## Exercises
A – In the news text on relocating Marine air operations on Okinawa, where would the 2006 plan move the Marine air units?
B – Carry the news text on relocating Marine air operations on Okinawa further, picking up after its final sentence.

## Text to read
====

Each of the proposals being considered by a special committee, however, represent a departure from the 2006 agreement between Japan and the U.S., which American officials have said is the only option.

Hatoyama said after the recommendation is made, his government will be ready to negotiate with the U.S. on how to proceed with moving Marine air operations away from Okinawa’s urban center.

He said his original deadline of May is still the target for ending negotiations with the U.S. and Okinawa officials and adopting a new plan.

“We must make a decision as quickly as possible to avoid a situation where nothing has been decided even after March is gone,” he said, according to an NHK televised report. “If the decision is delayed, there is a fear that we might run short of time.”

Hatoyama could still opt for the previously agreed upon 2006 plan to move the Marine air units to Camp Schwab on the island’s rural northeast coast, but Kyodo News, citing unnamed sources, reported Thursday that Japan has told the U.S. it won’t go along with that agreement.

====

## Recorded information
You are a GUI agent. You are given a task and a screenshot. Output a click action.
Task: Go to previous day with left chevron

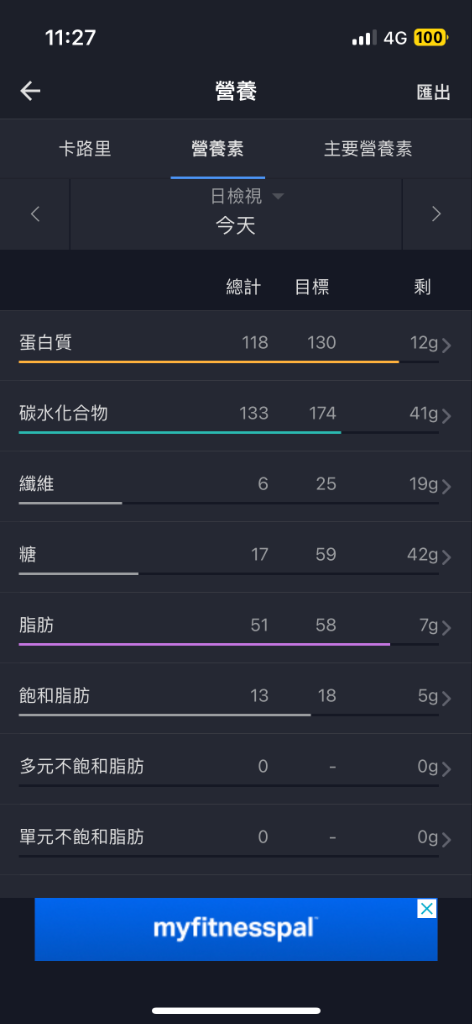click(x=35, y=214)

====

## Answers for this exercise
A – To Camp Schwab, on the island's rural northeast coast.

B –
Hatoyama denied reports that Japanese officials have already presented the alternative plans for keeping the Marines on Okinawa to U.S. Ambassador John Roos. However, several alternatives to the current relocation plan are emerging from the ministerial committee studying the issue.

Chief Cabinet Secretary Hirofumi Hirano, the panel chairman, told reporters Wednesday night in Tokyo that the government will soon start reviewing options being made by the three parties in the coalition government. None of the proposals include accepting the current plan to build a new air facility on the coastal area of Camp Schwab.

The alternative options include:

• Build a large helipad on another part of Camp Schwab away from Oura Bay in order to protect Okinawa’s marine life.

• Relocating the Marine air operations to Kadena Air Base, with some training to be moved to bases on mainland Japan in order to reduce noise levels in the surrounding civilian communities.

• Move the Marine Corps air units to Guam or mainland Japan.

• Build a new air station on reclaimed land off the Navy’s White Beach port and nearby Tsuken Island, a proposal first floated by Okinawa businessmen in 1999.

All of the alternatives have been rejected previously by U.S. officials.